IRC (Infrared coagulation)

Overview

Infrared coagulation (IRC) is an outpatient procedure used to treat internal hemorrhoids. A small probe is inserted in the anus and makes contact with the small area above the hemorrhoid. The probe then emits short bursts of infrared light, lasting only a second or two. This exposure coagulates, or hardens, the blood vessels and veins above the hemorrhoid. Scar tissue develops, causing the hemorrhoid to shrink, shrivel and go away over the course of a few weeks (this procedure may take 5 to 8 applications to be effective).

What to Expect

Infrared coagulation is a non-surgical procedure used to treat hemorrhoids on an outpatient basis. The patient can expect to feel a brief sensation of heat, but it shouldn’t be very painful. Complications associated with this procedure are rare, but can include infection or bleeding.

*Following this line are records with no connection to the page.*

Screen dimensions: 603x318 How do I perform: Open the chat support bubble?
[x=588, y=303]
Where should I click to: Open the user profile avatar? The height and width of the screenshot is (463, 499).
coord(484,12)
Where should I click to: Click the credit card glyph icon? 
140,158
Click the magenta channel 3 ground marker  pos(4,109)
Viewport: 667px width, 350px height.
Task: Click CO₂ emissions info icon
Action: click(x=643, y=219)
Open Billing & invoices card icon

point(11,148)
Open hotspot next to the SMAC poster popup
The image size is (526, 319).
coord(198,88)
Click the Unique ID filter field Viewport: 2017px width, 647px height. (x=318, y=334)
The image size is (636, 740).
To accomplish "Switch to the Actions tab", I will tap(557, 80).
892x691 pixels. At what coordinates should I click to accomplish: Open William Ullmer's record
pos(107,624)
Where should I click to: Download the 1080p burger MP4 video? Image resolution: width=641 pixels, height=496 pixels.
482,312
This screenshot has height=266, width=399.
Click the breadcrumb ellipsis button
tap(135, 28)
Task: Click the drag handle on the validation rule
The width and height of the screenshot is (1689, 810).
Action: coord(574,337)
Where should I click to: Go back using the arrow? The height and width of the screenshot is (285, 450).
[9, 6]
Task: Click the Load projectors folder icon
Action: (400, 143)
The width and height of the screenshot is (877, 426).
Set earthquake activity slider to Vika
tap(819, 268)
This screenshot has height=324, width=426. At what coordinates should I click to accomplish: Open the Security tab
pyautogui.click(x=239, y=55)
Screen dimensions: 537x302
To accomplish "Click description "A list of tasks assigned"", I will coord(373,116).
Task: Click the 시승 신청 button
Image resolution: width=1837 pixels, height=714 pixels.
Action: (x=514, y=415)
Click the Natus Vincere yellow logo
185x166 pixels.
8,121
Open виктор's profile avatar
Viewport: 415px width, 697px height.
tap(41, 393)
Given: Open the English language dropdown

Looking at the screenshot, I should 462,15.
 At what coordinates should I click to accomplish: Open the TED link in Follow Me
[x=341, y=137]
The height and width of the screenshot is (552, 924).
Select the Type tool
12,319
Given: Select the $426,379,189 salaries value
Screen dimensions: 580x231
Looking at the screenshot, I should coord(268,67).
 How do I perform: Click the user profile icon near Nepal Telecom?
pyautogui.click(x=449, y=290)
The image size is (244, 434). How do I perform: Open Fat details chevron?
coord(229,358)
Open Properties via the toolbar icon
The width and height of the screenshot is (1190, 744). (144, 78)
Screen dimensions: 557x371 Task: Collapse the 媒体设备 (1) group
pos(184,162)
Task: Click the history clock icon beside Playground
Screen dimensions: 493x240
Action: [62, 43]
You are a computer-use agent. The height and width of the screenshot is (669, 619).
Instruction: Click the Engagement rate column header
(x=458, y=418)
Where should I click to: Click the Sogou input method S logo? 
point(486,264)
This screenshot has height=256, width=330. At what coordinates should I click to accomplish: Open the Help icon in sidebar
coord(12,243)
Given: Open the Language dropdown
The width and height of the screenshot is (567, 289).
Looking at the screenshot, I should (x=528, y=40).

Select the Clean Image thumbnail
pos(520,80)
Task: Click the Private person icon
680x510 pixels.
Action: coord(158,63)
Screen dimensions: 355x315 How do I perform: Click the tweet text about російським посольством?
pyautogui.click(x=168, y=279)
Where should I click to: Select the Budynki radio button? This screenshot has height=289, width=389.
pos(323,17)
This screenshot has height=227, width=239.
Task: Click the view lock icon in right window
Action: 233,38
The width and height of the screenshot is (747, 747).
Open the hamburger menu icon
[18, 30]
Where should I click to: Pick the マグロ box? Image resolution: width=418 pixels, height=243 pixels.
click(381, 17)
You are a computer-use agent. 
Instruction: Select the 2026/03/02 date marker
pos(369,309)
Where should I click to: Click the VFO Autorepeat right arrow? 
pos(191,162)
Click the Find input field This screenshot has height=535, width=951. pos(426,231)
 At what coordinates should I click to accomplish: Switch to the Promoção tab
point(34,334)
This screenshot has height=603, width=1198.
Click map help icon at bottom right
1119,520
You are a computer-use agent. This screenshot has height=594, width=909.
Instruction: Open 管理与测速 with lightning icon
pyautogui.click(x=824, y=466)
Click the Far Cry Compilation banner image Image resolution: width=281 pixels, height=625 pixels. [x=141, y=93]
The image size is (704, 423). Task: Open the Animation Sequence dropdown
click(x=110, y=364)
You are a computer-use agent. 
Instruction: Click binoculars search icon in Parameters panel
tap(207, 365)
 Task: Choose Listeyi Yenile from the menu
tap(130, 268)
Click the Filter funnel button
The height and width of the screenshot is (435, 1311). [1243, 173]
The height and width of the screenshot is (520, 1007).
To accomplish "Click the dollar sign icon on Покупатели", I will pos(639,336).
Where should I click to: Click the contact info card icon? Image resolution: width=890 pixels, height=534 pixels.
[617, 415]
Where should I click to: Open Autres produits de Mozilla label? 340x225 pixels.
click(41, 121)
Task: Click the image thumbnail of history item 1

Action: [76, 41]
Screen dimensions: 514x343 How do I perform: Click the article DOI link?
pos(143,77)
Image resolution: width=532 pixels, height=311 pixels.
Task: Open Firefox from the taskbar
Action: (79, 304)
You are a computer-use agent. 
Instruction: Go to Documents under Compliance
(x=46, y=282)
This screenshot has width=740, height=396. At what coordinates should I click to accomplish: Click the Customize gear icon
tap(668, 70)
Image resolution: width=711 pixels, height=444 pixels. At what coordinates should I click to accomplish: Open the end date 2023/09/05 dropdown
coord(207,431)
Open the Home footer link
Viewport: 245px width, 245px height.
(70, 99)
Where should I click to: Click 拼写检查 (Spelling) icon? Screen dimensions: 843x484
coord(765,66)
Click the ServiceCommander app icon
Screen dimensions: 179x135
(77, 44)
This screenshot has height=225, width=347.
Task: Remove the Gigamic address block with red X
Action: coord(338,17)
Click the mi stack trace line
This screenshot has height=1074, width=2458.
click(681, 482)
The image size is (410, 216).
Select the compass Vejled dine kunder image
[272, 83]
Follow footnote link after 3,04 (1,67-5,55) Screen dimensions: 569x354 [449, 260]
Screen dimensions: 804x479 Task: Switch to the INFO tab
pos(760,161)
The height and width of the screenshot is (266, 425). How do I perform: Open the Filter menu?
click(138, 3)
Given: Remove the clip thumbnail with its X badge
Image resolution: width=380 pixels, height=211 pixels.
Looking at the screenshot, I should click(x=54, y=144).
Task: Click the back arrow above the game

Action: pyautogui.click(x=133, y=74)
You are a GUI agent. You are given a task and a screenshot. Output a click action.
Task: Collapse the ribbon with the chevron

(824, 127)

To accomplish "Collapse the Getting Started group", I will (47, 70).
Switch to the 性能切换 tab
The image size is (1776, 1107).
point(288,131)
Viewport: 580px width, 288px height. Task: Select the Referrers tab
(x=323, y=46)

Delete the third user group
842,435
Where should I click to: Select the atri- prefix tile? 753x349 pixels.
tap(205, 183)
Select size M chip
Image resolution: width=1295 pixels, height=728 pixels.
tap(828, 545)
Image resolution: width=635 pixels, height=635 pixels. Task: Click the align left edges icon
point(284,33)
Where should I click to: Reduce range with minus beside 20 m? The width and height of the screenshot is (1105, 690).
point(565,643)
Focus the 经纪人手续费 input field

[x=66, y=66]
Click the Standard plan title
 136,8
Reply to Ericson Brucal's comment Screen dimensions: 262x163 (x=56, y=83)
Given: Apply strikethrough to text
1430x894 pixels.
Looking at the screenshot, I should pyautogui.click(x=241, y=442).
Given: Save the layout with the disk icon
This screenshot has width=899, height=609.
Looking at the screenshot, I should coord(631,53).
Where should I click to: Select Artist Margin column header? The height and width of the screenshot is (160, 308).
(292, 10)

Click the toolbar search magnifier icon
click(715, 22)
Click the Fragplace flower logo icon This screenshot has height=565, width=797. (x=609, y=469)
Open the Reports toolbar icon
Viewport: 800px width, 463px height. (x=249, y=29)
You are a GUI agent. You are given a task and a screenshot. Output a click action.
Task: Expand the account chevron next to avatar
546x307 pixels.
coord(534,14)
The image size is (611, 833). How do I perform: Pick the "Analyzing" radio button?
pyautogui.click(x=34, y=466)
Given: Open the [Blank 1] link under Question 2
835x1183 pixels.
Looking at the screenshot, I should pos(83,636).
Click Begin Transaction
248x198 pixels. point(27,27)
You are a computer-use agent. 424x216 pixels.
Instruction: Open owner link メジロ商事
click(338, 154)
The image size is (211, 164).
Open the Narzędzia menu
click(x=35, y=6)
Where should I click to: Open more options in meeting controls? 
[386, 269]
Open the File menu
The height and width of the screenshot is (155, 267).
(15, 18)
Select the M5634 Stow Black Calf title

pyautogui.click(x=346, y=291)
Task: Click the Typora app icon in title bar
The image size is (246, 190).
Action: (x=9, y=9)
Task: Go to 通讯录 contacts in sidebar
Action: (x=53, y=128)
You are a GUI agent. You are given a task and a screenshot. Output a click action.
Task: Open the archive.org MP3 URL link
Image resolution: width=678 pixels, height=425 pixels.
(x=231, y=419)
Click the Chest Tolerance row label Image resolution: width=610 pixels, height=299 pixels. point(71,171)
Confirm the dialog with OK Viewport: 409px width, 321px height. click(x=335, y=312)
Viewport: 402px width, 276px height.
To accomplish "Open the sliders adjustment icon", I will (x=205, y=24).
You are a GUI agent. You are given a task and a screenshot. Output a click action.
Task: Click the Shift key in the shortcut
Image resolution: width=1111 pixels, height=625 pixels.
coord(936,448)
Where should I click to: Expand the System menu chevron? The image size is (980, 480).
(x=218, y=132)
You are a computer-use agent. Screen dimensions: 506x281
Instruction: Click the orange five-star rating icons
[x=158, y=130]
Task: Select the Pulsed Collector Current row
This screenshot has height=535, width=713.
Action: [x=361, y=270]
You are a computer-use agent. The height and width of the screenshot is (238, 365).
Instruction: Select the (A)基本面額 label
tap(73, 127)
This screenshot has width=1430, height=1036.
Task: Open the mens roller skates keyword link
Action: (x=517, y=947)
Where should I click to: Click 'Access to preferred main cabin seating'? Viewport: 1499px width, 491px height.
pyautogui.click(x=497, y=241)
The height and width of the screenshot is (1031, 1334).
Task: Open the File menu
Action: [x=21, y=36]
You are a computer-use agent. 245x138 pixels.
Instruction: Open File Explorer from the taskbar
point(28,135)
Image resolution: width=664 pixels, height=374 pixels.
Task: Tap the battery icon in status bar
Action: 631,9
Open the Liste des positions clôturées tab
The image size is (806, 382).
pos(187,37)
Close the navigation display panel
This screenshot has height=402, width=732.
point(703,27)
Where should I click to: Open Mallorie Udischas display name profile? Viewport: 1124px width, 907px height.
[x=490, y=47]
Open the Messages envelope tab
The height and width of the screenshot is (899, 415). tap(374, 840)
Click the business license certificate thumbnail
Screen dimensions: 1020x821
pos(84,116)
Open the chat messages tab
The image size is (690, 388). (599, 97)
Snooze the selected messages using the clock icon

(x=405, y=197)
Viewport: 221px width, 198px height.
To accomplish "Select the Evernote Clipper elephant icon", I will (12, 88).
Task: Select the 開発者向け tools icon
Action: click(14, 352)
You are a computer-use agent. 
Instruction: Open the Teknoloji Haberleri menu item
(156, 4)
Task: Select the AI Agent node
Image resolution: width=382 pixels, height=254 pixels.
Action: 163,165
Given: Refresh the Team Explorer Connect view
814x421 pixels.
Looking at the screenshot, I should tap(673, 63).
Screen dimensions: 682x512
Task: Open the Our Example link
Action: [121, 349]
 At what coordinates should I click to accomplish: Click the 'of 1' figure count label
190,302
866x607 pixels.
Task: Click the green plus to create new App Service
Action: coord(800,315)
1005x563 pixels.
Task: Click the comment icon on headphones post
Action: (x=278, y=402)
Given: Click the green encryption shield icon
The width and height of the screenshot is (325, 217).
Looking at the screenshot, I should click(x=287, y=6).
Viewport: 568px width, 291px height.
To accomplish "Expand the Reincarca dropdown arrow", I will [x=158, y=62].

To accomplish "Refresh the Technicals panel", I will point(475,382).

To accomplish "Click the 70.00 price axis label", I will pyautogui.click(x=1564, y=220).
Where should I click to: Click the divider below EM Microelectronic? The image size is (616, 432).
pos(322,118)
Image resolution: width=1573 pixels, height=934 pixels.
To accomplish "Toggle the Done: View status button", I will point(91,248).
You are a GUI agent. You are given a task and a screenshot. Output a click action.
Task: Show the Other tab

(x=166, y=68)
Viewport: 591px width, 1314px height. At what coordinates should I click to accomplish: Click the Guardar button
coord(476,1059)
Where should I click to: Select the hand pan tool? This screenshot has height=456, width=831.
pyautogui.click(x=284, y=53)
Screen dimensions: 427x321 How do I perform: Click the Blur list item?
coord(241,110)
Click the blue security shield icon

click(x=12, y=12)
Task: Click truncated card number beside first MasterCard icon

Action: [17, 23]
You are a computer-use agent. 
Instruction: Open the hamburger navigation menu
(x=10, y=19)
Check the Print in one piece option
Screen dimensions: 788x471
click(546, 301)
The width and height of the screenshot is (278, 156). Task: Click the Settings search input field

Local anesthetics can be used, but usually aren’t necessary.

How to Prepare

Most patients can expect to return to their daily activities as early as the same day as the infrared coagulation, but should avoid any heavy lifting or straining for about a week. Post-treatment side effects are rare, but people may feel full or bloated or have an urge to have a bowel movement immediately following the procedure. Minimal bleeding can happen a few days later. Follow any instructions provided by the health care provider.